READ MORE: Councillor renews calls for 208 Street widening

So far, the corridor has been widened piecemeal from two lanes to four lanes as new development is built, causing bottlenecks and congestion. To keep costs down, staff recommended this approach continue where possible, and that areas unlikely to be developed within the next few years be completed by the Township. Staff also plan to discuss with landowners the possibility of securing the land for the road as a right of way, instead of a road dedication.

Richter said those measures won’t be enough.

“I’m not sure with all of the complaints that come in about this road, (that) not having anything substantially done until 2021 is going to be acceptable to the public. Is there nothing else that we can do?” she asked.

Mark Bakken, Township CAO, said it comes down to the costs. If council chose to get further DCC (development cost charge) borrowing or general borrowing to pay for the road, the project could be accelerated.

“Our biggest challenge is that as part of the development program, we look for the roads to be provided on a without cost basis,” Bakken said.

“And even making the maximum assumptions we can do on this, where there are some sections where there’s no development potential, such as along the Willowbrook Connector, we will likely have to acquire those lands. The goal is to be as fiscally responsible as we can be in terms of land acquisition.”
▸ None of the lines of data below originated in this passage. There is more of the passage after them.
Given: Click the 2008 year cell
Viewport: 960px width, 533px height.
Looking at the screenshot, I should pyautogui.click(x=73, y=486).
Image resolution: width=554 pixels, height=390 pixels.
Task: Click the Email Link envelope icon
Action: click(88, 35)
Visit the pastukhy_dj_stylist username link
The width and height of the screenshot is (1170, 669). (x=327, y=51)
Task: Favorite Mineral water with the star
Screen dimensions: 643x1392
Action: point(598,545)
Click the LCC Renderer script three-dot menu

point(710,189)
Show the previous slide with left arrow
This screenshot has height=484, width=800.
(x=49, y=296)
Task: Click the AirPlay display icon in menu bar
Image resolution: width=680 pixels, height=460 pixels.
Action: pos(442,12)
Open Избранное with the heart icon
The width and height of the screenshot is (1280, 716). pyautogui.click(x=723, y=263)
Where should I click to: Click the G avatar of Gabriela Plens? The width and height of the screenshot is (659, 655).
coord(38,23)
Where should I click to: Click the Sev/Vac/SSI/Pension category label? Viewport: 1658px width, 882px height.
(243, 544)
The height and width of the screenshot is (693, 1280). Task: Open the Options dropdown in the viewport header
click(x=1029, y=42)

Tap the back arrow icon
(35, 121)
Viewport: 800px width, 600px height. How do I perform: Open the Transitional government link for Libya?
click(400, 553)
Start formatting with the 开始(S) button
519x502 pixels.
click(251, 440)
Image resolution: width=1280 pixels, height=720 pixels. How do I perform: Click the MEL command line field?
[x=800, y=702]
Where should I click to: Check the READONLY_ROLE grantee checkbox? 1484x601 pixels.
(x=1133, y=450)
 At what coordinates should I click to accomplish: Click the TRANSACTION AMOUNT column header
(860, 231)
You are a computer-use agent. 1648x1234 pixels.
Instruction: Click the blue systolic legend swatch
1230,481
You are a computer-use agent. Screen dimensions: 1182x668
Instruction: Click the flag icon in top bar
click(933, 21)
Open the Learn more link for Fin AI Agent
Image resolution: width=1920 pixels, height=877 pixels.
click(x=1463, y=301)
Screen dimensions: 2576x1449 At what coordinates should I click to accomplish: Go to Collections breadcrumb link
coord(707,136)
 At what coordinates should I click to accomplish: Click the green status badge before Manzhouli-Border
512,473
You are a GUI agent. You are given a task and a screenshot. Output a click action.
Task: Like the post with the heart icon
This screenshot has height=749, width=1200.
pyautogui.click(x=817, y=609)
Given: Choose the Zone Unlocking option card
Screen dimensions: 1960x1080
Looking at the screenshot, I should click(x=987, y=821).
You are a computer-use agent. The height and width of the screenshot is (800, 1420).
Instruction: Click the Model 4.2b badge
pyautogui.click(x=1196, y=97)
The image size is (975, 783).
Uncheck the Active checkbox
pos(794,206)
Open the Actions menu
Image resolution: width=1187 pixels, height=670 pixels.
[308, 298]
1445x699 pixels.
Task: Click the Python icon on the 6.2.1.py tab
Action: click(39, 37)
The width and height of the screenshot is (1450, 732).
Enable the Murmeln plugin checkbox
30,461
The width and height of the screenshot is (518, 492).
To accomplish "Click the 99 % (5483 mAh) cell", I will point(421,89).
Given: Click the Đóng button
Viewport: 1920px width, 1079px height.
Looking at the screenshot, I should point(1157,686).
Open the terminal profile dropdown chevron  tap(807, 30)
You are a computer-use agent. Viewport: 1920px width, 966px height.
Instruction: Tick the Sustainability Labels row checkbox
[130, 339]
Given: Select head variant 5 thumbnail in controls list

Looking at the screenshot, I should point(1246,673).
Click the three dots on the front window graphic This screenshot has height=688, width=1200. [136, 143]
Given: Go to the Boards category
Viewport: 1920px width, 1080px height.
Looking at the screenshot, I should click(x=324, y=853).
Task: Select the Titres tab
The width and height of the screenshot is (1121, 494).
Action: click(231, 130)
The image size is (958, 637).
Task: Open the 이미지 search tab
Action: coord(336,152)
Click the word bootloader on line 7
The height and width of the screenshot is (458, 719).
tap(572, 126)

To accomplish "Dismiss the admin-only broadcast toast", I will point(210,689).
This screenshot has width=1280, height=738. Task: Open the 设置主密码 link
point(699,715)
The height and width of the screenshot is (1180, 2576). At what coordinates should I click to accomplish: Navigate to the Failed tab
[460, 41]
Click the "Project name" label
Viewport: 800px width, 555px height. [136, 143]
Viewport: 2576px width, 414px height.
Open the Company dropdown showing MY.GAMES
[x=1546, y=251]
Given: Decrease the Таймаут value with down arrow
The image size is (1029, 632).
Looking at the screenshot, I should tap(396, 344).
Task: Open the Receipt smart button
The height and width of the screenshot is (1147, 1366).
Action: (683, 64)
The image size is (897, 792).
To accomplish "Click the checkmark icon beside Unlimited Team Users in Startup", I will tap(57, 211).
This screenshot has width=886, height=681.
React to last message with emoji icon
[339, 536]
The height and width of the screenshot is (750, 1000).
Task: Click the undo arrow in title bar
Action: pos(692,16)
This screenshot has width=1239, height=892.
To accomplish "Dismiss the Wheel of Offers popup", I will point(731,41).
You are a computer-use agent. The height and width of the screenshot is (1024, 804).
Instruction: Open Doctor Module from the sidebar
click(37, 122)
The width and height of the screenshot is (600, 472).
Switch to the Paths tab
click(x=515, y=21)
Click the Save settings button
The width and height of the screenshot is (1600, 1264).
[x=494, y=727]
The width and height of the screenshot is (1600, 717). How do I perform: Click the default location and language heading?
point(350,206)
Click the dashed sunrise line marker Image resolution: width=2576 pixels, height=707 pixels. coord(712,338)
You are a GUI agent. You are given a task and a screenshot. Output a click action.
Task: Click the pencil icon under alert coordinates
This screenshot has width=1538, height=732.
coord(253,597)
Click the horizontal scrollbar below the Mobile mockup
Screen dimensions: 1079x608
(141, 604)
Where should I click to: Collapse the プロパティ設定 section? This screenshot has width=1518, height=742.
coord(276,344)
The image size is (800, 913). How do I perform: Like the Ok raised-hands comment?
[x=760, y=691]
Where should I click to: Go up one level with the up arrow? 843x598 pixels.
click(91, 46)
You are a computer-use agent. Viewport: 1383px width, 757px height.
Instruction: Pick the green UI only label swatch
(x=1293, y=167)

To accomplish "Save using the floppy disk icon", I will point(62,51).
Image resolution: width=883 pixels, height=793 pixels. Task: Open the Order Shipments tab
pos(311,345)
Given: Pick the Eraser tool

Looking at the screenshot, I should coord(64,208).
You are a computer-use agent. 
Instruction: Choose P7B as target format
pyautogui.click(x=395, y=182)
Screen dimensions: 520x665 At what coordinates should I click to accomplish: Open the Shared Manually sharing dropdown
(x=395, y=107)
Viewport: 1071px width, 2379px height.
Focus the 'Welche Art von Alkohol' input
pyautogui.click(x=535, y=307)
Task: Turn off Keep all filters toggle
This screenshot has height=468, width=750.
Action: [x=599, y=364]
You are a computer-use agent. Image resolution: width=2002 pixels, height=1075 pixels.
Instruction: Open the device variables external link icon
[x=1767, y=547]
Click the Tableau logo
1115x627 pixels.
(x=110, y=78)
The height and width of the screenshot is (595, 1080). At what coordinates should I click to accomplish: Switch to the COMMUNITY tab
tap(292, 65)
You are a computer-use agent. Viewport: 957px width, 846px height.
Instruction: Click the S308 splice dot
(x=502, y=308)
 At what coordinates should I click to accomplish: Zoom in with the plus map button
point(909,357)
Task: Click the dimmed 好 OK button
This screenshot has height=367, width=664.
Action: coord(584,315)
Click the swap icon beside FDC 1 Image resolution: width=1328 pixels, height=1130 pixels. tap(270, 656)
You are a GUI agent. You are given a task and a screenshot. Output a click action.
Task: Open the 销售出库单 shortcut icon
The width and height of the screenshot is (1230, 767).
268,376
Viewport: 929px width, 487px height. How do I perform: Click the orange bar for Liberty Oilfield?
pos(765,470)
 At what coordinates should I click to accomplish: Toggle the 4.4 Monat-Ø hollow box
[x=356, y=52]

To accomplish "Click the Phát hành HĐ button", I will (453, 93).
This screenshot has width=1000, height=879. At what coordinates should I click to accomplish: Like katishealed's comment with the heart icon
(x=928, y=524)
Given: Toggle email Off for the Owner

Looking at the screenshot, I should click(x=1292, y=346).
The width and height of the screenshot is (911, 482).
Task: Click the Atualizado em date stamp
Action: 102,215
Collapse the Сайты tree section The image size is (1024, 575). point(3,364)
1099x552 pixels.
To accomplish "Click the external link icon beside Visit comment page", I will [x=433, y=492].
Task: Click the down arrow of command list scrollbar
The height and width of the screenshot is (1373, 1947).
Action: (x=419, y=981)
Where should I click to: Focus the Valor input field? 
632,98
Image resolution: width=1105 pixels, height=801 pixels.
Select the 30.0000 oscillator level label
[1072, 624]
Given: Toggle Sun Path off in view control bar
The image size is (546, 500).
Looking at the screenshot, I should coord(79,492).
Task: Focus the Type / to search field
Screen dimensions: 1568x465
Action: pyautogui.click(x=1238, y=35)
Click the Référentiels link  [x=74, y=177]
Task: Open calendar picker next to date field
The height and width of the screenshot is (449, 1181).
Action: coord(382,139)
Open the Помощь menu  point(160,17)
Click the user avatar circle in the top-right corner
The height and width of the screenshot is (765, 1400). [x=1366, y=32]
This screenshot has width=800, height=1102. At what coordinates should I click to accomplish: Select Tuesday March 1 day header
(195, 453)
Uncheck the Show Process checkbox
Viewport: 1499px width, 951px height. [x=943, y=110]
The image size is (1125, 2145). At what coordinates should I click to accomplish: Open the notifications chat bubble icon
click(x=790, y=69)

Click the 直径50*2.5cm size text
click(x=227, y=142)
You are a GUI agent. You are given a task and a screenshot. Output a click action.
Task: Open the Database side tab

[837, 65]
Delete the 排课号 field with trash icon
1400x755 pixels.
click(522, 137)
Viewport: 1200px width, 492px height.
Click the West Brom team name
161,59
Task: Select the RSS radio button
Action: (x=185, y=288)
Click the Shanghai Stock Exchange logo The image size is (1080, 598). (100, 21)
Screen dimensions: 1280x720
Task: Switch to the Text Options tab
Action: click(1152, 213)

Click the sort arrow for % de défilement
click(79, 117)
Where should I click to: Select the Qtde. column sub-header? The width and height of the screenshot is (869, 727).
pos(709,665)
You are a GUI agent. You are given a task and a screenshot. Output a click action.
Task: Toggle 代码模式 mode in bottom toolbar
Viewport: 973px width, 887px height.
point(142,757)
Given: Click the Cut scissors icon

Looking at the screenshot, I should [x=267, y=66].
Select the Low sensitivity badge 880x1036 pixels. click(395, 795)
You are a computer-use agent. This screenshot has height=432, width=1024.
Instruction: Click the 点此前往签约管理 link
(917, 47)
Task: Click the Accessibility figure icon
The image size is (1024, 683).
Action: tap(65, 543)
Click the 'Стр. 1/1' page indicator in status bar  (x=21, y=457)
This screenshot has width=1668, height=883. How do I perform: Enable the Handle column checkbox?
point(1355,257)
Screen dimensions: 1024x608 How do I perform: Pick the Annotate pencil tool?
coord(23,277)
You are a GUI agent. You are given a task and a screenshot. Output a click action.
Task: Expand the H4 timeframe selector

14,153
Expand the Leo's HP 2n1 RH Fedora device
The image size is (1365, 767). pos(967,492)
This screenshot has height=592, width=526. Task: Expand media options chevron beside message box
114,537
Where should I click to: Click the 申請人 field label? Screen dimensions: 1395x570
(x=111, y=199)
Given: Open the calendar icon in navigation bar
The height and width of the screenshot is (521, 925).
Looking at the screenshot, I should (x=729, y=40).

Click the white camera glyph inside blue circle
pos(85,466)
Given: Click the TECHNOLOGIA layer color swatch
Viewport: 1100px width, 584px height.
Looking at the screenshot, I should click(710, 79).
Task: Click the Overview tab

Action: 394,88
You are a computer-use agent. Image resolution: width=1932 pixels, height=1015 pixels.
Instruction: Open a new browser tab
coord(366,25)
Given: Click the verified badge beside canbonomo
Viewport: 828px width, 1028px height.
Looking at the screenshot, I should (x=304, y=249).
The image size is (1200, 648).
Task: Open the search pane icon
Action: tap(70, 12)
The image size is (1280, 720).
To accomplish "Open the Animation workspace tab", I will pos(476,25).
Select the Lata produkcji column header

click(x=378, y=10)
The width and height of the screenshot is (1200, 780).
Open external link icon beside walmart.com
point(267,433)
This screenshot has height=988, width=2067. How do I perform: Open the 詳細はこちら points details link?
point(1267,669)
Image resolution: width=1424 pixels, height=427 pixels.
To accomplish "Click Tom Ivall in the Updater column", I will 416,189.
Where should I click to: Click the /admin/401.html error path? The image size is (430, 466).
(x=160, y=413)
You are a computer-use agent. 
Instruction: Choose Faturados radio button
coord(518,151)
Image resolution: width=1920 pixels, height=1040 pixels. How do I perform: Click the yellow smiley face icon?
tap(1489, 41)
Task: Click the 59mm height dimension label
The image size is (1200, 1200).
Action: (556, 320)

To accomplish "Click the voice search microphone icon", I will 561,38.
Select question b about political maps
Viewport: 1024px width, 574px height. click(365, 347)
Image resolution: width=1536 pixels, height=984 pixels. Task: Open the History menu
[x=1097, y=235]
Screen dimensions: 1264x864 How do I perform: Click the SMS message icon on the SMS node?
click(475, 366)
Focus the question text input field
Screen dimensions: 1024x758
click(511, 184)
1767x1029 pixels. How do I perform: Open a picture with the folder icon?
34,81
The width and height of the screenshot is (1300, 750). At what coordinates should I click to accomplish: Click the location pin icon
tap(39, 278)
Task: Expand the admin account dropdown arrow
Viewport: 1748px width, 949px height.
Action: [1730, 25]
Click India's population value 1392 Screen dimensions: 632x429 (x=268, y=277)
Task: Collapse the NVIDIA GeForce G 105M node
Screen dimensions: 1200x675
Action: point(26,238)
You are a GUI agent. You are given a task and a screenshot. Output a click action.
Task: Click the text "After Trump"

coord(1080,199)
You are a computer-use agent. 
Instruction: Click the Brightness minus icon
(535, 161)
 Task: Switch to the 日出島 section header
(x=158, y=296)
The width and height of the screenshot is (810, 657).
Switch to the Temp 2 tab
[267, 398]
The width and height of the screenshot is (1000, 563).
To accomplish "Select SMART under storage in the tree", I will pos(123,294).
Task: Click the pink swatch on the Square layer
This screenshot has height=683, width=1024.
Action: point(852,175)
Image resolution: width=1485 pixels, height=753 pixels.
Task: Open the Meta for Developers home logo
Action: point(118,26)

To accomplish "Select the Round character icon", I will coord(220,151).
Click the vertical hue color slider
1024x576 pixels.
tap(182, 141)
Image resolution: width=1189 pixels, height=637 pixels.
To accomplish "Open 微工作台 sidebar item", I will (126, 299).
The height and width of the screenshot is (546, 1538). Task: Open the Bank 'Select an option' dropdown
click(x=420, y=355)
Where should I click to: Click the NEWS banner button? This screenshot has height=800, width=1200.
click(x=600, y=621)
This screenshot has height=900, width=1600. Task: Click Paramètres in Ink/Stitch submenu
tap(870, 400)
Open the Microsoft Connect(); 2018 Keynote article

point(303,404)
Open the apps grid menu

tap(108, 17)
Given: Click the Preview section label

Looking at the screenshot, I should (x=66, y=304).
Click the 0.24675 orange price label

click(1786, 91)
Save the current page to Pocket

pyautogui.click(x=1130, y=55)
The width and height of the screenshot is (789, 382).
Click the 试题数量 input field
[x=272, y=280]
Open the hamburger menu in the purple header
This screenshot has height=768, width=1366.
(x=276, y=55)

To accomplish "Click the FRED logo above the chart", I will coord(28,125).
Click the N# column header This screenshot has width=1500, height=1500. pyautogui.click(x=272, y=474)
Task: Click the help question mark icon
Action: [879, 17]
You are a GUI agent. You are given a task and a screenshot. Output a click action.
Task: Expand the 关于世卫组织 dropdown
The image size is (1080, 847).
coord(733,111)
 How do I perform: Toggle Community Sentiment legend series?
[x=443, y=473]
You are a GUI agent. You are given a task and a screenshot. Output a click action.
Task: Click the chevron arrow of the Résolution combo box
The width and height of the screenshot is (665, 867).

READ MORE: Widening 208 Street will be studied again by Township council

“I guess what I’m finding puzzling is that we’ve got $1 million in 2019 to look at the Willoughby Connector up there, and then $10.7 million in the 2020 budget for that stretch,” Richter replied.

“I don’t think that’s the part of 208 Street that’s problematic for people. I think the part that’s problematic for people is north of 72nd. So, I can’t support this report right now because I think we are throwing money into the wrong solution. We should be focusing our attention on 208th north of 72nd right now.”

Coun. Petrina Arnason said she had similar concerns as Richter, and thought council should discuss the options “in a more fulsome way.”

She made a motion to defer the report to the next council after the election. That failed with only her and Richter in favour.

Coun. Angie Quaale said that endorsing the recommendations from staff would not hinder the next council.

“I’m going to support moving it forward because I think this shows some intention of this council to continue to make it a priority for future councils, but it still doesn’t fetter the decisions of future councils in their budget consideration,” she said.

“I think in the next few years, we’re going to have significant external pressures on our budgets, and I’m just not sure how we’re going to square all of these circles.”

Coun. Blair Whitmarsh agreed.

“It makes sense to me to make a strong statement as this council, not just wait for the next, but to make a strong statement that 208 Street is important and we believe this is a good process to move forward on,” he said.